Amazon and Google workers began organizing about Nimbus separately in May 2021, soon after the contract was first announced, and during an escalation of the Israeli-Palestinian conflict in Gaza. An initial group of 10–15 Amazon workers put together a letter to executives around the same time that 10–15 Google workers sent a letter to executives asking the company to support Palestinian workers, according to organizers. The letters did not receive an official response, according to Syed and Schubiner. Neither company responded to a request for comment about these letters.
“[During that time], employees were asking a lot of questions on Slack chats and different things like that, about if there was going to be any response from Amazon as to what happened—not even related to the contract, but just in general,” Syed said.
Google software engineer Gabriel Schubiner said that organizing efforts around Project Nimbus began after internal efforts to communicate concerns to leadership were met with silence.
“A lot of organizing at Google began with organizing around cancel[ing Project] Maven, and I think that Google’s response to organizing is largely to protect military contracts because they know that workers are heavily opposed to our technology and our labor being used for violence and war,” Schubiner told Emerging Tech Brew.
After Google and Amazon workers sent the first letters in May, Syed and Schubiner both recalled, the two separate groups got in touch and coordinated their organizing efforts around Project Nimbus.
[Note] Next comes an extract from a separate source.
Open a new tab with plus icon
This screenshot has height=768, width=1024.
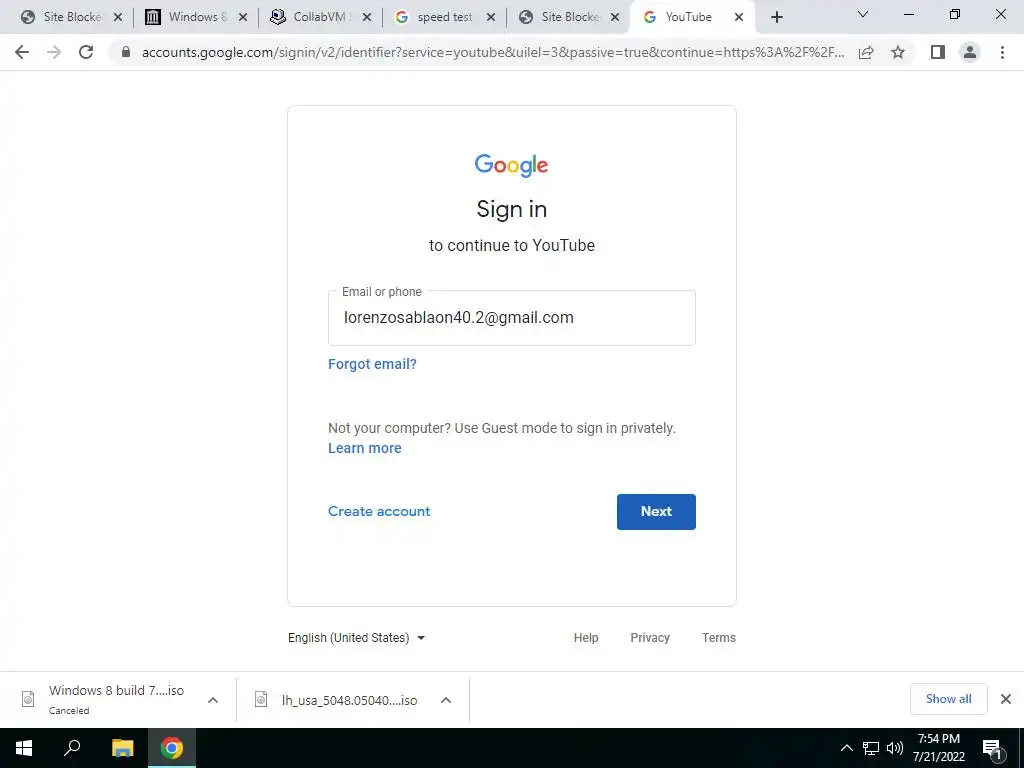[776, 17]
In October, a group of Amazon and Google workers sent a joint letter to executives at both companies, signed by more than 480 Amazon workers and more than 1,080 Google workers, with no response, according to organizers. (When asked about the joint letter, both companies declined to comment.)
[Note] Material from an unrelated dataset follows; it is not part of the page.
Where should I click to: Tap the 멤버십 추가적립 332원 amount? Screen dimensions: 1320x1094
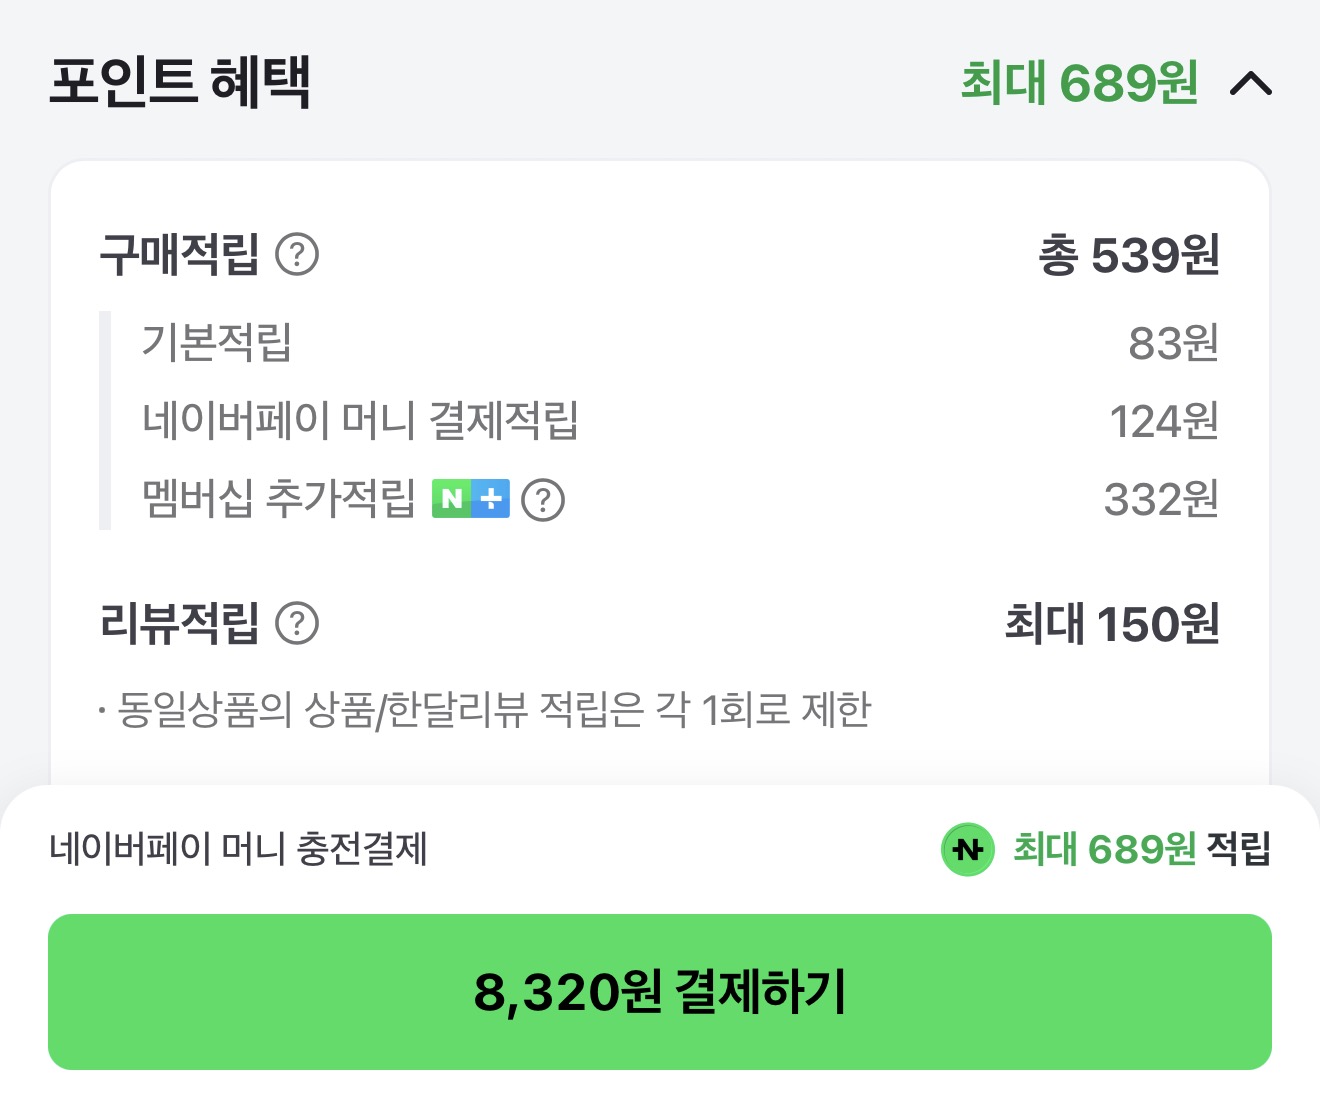point(1165,498)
Later that same month, organizations like MPower Change and Jewish Voice for Peace teamed up with workers at both companies to launch a #NoTechForApartheid campaign.
After Koren’s resignation in August, the Alphabet Workers Union—which counts more than 1,100 Google workers as members—endorsed the #NoTechForApartheid campaign.
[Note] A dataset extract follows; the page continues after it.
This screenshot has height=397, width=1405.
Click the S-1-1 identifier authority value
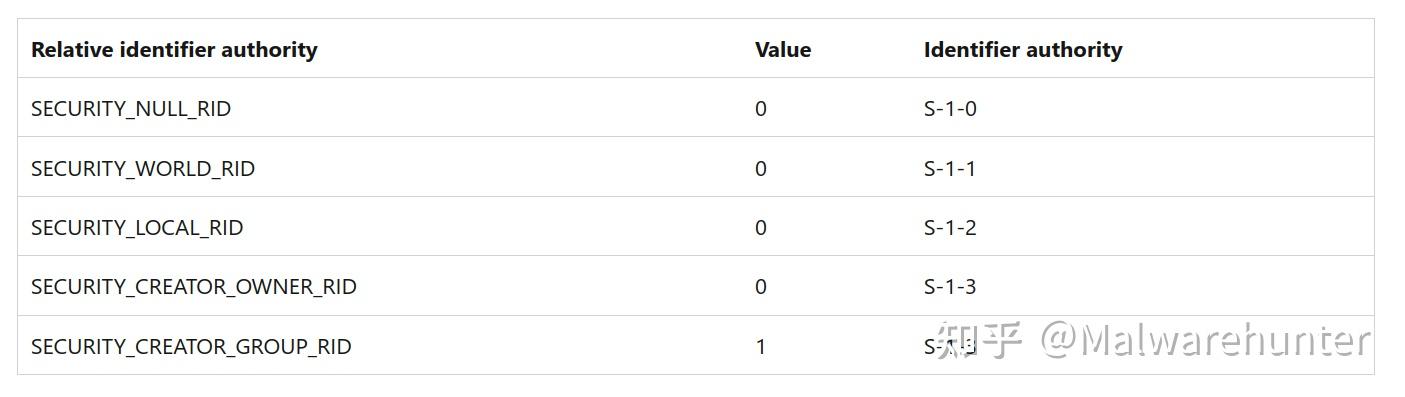coord(950,169)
“There’s been, since Maven, an expansion of military contracting with even less oversight than there was before, and it seems that it’s running into things like [Google’s] AI principles, which Google really, really touted as a step forward after the defeat of the Maven contract,” Aniran Chandravongsri, a Google software engineer and member of the Alphabet Workers Union, told us.
“I think that people are just kind of looking [to know],” he added, “Is Google going to actually apply these [AI] principles, or are they just meaningless words?”